Which is why Democrats liked gridlock after the 2018 election (they won the House of Representatives) and Republicans are going to like gridlock after the 2020 election (assuming they hold the Senate).
But what about those of us who want more economic liberty? Is gridlock good or bad?
As a matter of political economy, gridlock is good because it is harder for politicians to do anything when there’s divided government. Indeed, America’s Founders created a “separation of powers” system precisely because they wanted “checks and balances” to limit the power of politicians.
That’s the theory.
So how has it worked in practice?
First, we can look at international evidence by comparing the United States and Europe. We know two things.
- European nations have a larger burden of government spending than the United States and generally have lower levels of economic liberty when compared to America.
- European nations have parliamentary systems of government (the party that controls the legislature, by definition, controls the entire government), which means no checks and balances that can produce gridlock.
It’s certainly possible – or even quite likely – that those two points are interconnected. In other words, government has expanded faster in Europe precisely because there was no effective way of slowing or blocking statist legislation (and, as we know from the Second Theorem of Government, it’s difficult to take away goodies once voters get used to dependency).
Second, we can look at domestic evidence by comparing what’s happened in recent decades when there’s been gridlock in Washington.
Professor Steve Hanke crunched the numbers a couple of years ago. Here’s the chart he prepared showing that we got the the most spending restraint (shaded in green) when there was divided government.
Steve’s data is persuasive, but I think it’s even more instructive to focus on the next column, which shows changes in non-defense spending.
By this measure, the only good results (i.e., a falling burden of spending) occurred during the Reagan and Clinton years. Since I did a video on exactly this issue, I concur that we got good results during their presidencies.
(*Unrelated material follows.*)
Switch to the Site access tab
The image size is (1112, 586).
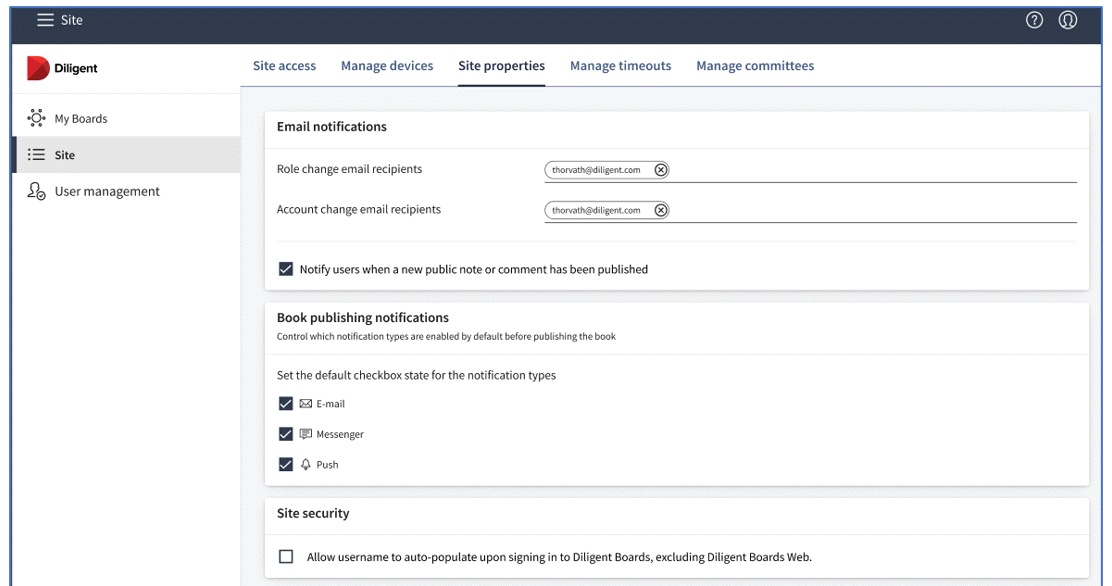[284, 66]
But notice that we now see very bad numbers when there was divided government during the Eisenhower and Nixon years. And the numbers for the first President Bush moved further in the wrong direction.
The bottom line is that divided government can be good, but it may actually produce the worst-possible results when you combine weak-on-spending Republican presidents with profligate Democratic Congresses.
P.S. There’s strong evidence that gridock following the 2010 election produced better results for the nation.